When it comes to involving civil society in collaborative partnerships with private organisations, Banerjee (2000; 2001; 2008) warns against the real effectiveness of such partnerships, since many goals of civil society and private organisations are controversial. However, businesses seem to be focusing on partnerships with civil society organisations preferably when compared to other sectors of society (United Nations Global Compact [UNGC], 2007)
The literature has indicated many types of partnerships between different sectors, such as private and public organisations; private and civil society organisations, and public and civil society. This study focuses on the collaborative governance between the three sectors of society operating through collaborative partnerships. However, understanding how different types of partnerships (e.g. private-civil organisations) operate may generate insights about how public organisations can also participate and benefit from it.
By comprehending the drivers that instigate different sectors to develop strategic partnerships, it may facilitate an understanding of how different sectors, including civil society can collaborate with each other towards shared goals.
44 2.4.2 Drivers and Motivators for Collaborative Partnerships
The main drivers that motivate organisations from different sectors to set collaborative initiatives, such as partnerships, are based on macro-economical aspects and market pressures resulting from the globalisation process (e.g. supply chain constraints, resource competition, environmental changes), pressures from international institutions (e.g. UN; OECD), financial conditions of the market, voluntaries codes of conduct, society demands, etc. (Warhurst, 2001). Making the most out of collaborative partnerships rise the gains of collaborative advantage, gaining synergies that could not be achieved by any of the partnering organisations separately (Glasbergen, 2007).
The five forces driving industry (market) competition may indicate the main motives that lead organisations to partnering with different sectors. Such forces are (i) threat of new entrants; (ii) bargaining power of suppliers; (iii) bargaining power of buyers; (iv) threat of substitutive products and services; and (v) rivalry among existing organisations (Porter, 1980). Organisational strategy goals must consider the threats of market forces, which pressure all the sectors of society. Thus, organisations from all the sectors need to search continuously for competitive advantages in order to attract sources of capital and investments.

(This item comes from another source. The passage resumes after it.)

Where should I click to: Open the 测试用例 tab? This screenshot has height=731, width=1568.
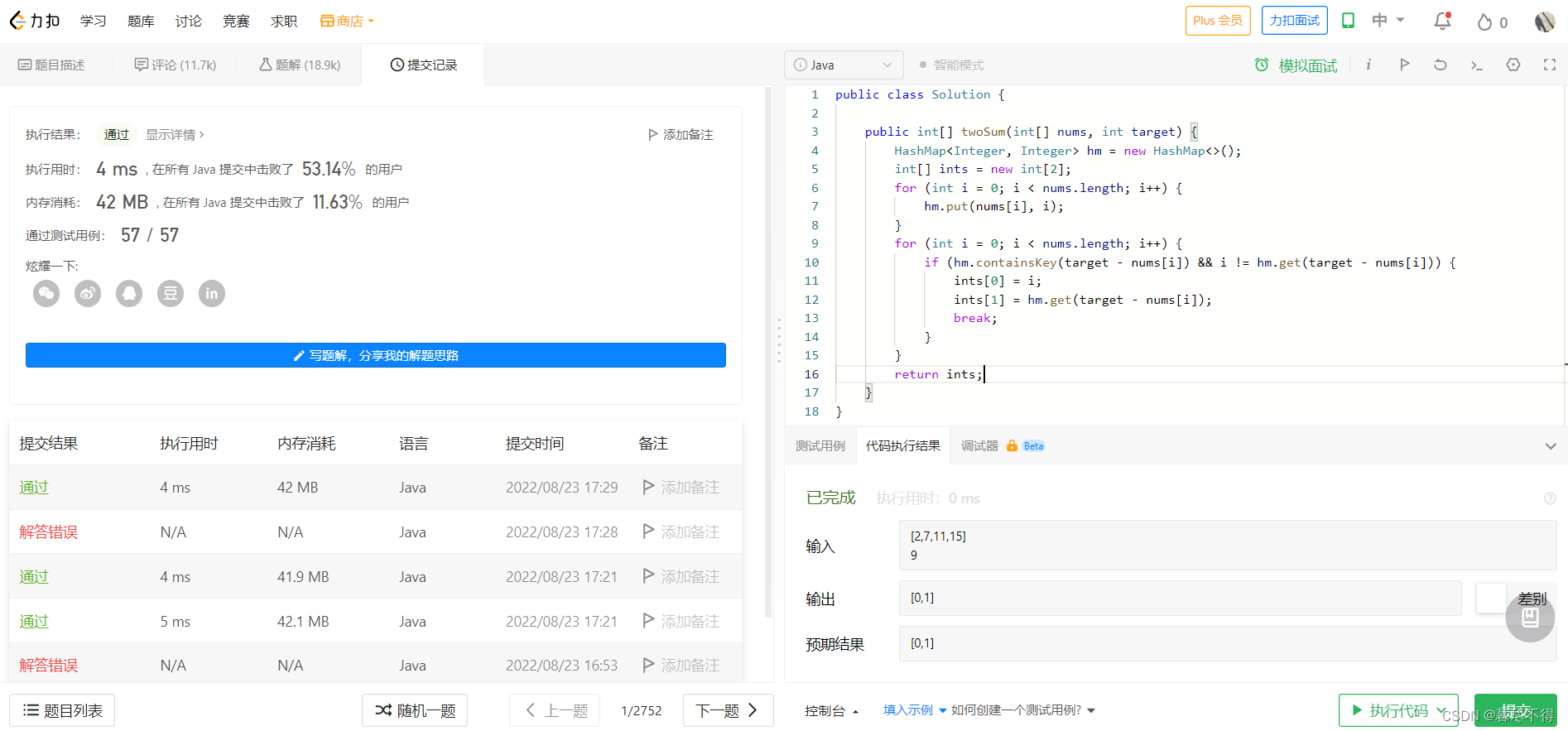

The main motivations for the different sectors of society to partner with other organisations are very similar when it comes to management perspectives, since all the sectors seek for leaner operations through improved effectiveness and other benefits related to reputation and right to operate (see for example Austin, 2007; Brinkerhoff, 2007; Eweje, 2006; UNGC,
45 2010; Schenini, 2000; and Warhurst, 2001). How such sustainability concerns are addressed is examined in Section 2.6, where business management tools and practices are discussed.